=== Section Start ===

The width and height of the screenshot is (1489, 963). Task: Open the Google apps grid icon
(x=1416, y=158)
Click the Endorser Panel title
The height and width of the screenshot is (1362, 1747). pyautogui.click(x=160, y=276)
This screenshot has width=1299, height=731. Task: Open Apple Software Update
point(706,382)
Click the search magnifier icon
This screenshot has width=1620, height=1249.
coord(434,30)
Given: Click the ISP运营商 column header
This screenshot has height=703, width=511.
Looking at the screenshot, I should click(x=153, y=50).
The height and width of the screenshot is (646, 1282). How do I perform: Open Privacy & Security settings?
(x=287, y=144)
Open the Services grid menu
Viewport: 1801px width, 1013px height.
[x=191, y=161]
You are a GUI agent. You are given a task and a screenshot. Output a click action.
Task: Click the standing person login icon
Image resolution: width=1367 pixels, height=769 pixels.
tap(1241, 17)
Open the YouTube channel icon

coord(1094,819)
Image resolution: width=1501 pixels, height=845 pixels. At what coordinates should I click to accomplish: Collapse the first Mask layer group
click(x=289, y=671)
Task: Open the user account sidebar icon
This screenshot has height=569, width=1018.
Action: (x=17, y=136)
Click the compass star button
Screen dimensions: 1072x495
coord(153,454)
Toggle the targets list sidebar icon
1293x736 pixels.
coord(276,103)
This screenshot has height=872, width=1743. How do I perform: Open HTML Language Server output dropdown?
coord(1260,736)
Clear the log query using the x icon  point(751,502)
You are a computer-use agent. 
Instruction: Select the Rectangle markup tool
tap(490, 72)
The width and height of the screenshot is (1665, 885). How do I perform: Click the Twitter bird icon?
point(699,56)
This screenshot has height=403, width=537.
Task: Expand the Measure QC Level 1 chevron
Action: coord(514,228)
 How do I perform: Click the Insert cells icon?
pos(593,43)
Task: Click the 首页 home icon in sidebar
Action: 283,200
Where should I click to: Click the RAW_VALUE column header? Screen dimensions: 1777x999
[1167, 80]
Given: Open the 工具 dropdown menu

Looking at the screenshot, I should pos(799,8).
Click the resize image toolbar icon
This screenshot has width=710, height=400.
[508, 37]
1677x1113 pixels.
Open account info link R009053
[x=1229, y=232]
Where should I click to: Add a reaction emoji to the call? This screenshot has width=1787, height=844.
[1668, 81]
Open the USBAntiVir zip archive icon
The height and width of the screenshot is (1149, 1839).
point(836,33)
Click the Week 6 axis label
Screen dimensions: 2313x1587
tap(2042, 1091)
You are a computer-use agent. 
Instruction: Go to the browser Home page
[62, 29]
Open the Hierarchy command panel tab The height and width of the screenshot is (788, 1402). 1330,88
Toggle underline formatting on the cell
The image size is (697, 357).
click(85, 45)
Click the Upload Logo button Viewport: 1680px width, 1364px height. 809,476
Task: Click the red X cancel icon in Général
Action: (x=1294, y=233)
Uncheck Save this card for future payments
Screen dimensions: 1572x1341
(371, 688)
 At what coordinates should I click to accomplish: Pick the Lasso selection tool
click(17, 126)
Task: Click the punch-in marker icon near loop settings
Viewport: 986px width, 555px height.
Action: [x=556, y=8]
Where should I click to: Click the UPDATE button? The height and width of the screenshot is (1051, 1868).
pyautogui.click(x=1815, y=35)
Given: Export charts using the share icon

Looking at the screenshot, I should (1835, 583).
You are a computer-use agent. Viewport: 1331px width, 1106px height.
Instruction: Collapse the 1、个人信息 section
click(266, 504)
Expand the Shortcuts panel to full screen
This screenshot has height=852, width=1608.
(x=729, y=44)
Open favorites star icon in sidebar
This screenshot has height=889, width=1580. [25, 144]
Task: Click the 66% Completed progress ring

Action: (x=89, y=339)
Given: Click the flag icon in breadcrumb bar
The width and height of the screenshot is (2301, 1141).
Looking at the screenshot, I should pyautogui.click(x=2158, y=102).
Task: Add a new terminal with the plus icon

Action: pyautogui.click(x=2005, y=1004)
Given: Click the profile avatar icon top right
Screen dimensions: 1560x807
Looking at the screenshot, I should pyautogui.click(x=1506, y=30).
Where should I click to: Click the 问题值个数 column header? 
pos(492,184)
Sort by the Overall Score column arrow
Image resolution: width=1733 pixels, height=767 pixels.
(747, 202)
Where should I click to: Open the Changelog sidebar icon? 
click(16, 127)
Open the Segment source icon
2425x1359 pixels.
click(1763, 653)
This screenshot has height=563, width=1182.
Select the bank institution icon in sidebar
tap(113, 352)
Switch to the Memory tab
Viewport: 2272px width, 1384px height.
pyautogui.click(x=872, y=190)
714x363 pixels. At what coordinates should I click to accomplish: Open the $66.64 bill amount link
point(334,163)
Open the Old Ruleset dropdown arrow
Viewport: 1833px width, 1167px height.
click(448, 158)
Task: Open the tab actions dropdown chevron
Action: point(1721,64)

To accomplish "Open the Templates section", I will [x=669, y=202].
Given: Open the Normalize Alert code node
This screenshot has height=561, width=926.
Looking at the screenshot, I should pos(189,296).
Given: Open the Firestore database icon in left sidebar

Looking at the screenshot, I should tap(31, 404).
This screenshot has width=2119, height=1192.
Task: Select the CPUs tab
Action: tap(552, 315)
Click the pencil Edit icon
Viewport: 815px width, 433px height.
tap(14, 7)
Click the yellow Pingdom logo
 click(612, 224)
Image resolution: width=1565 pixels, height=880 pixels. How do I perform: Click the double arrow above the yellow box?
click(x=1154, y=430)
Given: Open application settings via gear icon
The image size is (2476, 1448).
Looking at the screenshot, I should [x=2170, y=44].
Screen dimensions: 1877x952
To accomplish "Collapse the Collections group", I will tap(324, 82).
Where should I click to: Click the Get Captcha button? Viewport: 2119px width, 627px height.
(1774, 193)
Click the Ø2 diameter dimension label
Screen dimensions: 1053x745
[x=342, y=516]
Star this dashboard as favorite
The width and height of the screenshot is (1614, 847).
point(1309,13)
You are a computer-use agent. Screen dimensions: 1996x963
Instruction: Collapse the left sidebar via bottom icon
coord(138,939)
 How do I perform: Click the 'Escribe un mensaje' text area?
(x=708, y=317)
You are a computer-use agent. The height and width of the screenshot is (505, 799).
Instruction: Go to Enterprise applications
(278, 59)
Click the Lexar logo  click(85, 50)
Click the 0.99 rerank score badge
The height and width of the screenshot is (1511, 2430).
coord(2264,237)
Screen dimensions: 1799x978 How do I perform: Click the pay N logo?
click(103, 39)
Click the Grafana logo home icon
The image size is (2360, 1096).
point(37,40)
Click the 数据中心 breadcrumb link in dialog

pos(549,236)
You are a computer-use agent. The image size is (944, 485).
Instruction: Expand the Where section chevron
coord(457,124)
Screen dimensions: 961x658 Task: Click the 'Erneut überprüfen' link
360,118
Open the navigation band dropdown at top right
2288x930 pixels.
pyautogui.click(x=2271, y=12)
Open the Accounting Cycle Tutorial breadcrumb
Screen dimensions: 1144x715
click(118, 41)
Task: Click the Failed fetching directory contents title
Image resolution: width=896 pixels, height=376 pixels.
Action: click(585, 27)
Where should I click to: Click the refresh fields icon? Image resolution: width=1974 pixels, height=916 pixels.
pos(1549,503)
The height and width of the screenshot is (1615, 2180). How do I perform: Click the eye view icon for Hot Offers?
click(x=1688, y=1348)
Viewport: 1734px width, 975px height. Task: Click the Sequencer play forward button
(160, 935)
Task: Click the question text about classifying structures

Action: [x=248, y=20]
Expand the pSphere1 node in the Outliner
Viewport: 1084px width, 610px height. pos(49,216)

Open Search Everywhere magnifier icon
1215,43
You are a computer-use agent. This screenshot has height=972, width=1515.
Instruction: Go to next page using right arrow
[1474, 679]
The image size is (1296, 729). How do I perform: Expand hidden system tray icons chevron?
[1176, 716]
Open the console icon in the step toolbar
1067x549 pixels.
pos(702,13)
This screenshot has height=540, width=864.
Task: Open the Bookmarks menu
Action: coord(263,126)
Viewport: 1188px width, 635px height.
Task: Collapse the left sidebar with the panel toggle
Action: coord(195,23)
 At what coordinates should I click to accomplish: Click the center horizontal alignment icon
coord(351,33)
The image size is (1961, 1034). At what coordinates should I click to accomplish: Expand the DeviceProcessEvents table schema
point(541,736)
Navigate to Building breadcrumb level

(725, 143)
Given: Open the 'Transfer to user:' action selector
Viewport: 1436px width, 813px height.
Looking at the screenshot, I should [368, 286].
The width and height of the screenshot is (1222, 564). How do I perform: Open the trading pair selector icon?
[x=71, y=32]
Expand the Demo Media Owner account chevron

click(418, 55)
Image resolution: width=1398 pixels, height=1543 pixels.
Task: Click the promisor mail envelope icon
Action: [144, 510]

=== Section End ===

Exercise requirements: Your answer must be the lines above from the one containing "Click the Upload" to the one containing "Switch to the Memory tab", both included, restated word for word.

Result below:
Click the Upload Logo button Viewport: 1680px width, 1364px height. 809,476
Task: Click the red X cancel icon in Général
Action: (x=1294, y=233)
Uncheck Save this card for future payments
Screen dimensions: 1572x1341
(371, 688)
 At what coordinates should I click to accomplish: Pick the Lasso selection tool
click(17, 126)
Task: Click the punch-in marker icon near loop settings
Viewport: 986px width, 555px height.
Action: [x=556, y=8]
Where should I click to: Click the UPDATE button? The height and width of the screenshot is (1051, 1868).
pyautogui.click(x=1815, y=35)
Given: Export charts using the share icon

Looking at the screenshot, I should (1835, 583).
You are a computer-use agent. Viewport: 1331px width, 1106px height.
Instruction: Collapse the 1、个人信息 section
click(266, 504)
Expand the Shortcuts panel to full screen
This screenshot has height=852, width=1608.
(x=729, y=44)
Open favorites star icon in sidebar
This screenshot has height=889, width=1580. [25, 144]
Task: Click the 66% Completed progress ring

Action: (x=89, y=339)
Given: Click the flag icon in breadcrumb bar
The width and height of the screenshot is (2301, 1141).
Looking at the screenshot, I should pyautogui.click(x=2158, y=102).
Task: Add a new terminal with the plus icon

Action: pyautogui.click(x=2005, y=1004)
Given: Click the profile avatar icon top right
Screen dimensions: 1560x807
Looking at the screenshot, I should pyautogui.click(x=1506, y=30).
Where should I click to: Click the 问题值个数 column header? 
pos(492,184)
Sort by the Overall Score column arrow
Image resolution: width=1733 pixels, height=767 pixels.
(747, 202)
Where should I click to: Open the Changelog sidebar icon? 
click(16, 127)
Open the Segment source icon
2425x1359 pixels.
click(1763, 653)
This screenshot has height=563, width=1182.
Select the bank institution icon in sidebar
tap(113, 352)
Switch to the Memory tab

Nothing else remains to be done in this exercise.